= Ethanol precipitation =

Method of concentrating DNA

Ethanol precipitation is a method used to purify and/or concentrate RNA, DNA, and polysaccharides such as pectin and xyloglucan from aqueous solutions by adding salt and ethanol as an antisolvent.

In DNA extraction, after separating DNA from other cell constituents in water, DNA is precipitated out of solution by neutralizing it with positively charged ions. The addition of ethanol to the solution is necessary to reduce the polarity of the solvent and allow the positively charged ions to interact with the negatively charged phosphate groups of DNA.

== DNA precipitation ==
=== Theory ===

The first hydration shell of a sodium ion dissolved in water

DNA is typically separated from other cell constituents in a two-phase solution of phenol and water. Due to its highly charged phosphate backbone DNA is polar and will concentrate in the water phase while lipids and proteins will concentrate in the phenol phase.

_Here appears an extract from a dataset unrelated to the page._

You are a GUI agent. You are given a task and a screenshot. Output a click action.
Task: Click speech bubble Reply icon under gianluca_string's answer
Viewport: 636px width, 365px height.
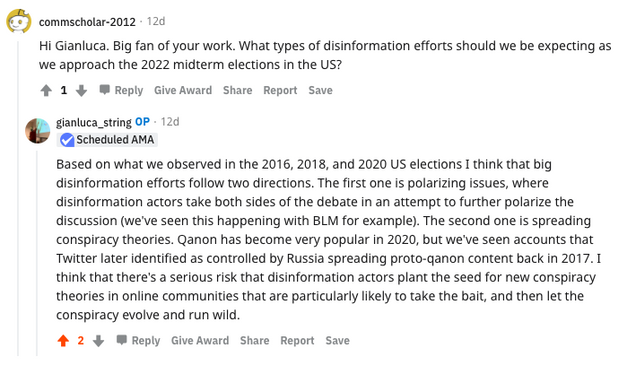tap(122, 340)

To precipitate the DNA out of the water, the negatively charged phosphate groups of the DNA backbone are neutralized by the addition of positively charged ions from a salt. But because of the high polarity of water, illustrated by its high dielectric constant of 80.1 (at 20 °C), the positively charged ions are shielded and unable to interact with and neutralize the negatively charged phosphate groups of DNA.

This relation is reflected in Coulomb's law, which can be used to calculate the force acting on two charges $q_1$ and $q_2$ separated by a distance $r$ by using the dielectric constant $\varepsilon_r$ (also called relative static permittivity) of the medium in the denominator of the equation ($\varepsilon_0$ is an electric constant):

$F = \frac{1}{4\pi\varepsilon_r\varepsilon_0} \frac{q_1 q_2}{r^2}$

At an atomic level, the reduction in the force acting on a charge results from water molecules forming a hydration shell around it. This fact makes water a very good solvent for charged compounds like salts.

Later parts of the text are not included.